Objective  The train internal/external pressure wave variations of Hangzhou Metro Line 19 Phase I project are analyzed and studied during operation at a speed of 120 km/h in the tunnel. Specific and reasonable guiding suggestions are provided for controlling of tunnel pressure wave variations in actual engineering construction.

Method Through a combination of numerical calculation and field measurement, the pressure waves generated when metro trains run in the tunnel or enter the tunnel from the open track are simulated. The influences of tunnel diameter, blockage ratio, train air-tightness, and tunnel entrance pressure relief structures on the high-speed tunnel pressure waves are compared and analyzed.

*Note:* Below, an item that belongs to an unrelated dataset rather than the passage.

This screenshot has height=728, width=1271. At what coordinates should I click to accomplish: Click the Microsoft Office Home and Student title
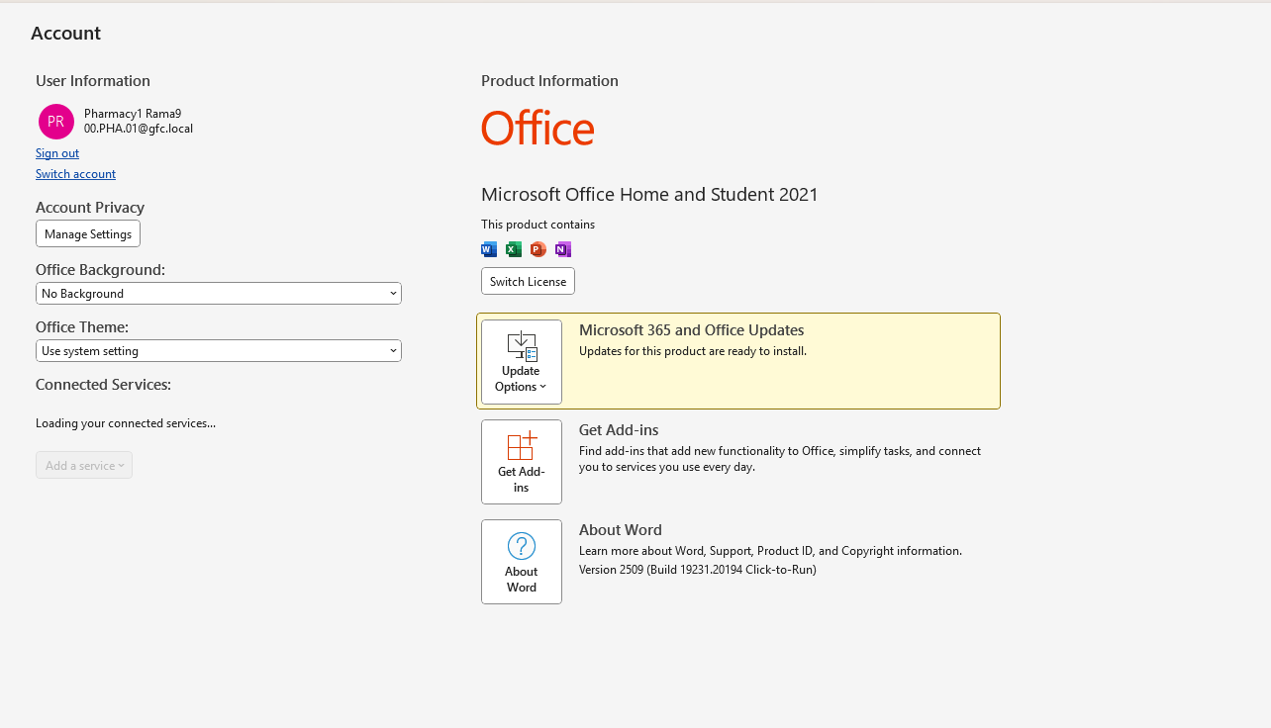point(649,195)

Result & Conclusion  When the tunnel diameter increases from 6.0 m to 6.1 m, the maximum change rate of internal pressure is reduced by approximately 4.2%; when the tunnel diameter increases from 6.1 m to 6.2 m, the above maximum change rate is reduced by approximately 2.4%; but when the tunnel diameter is 6.1 m or larger, the further increased tunnel diameter has limited effect on pressure variation reduction both inside and outside the train. When a fully enclosed acoustic barrier pressure relief structure is installed at the tunnel entrance, the maximum change rate of train internal pressure is reduced by approximately 40% ~50%. The calculation and measured results of the most unfavorable sections in this project show, that the internal pressure changes significantly when the train passes through the section ventilation shaft, and measures such as optimizing the piston ventilation shaft area or setting piston dampers should be adopted to reduce the magnitude of pressure variations.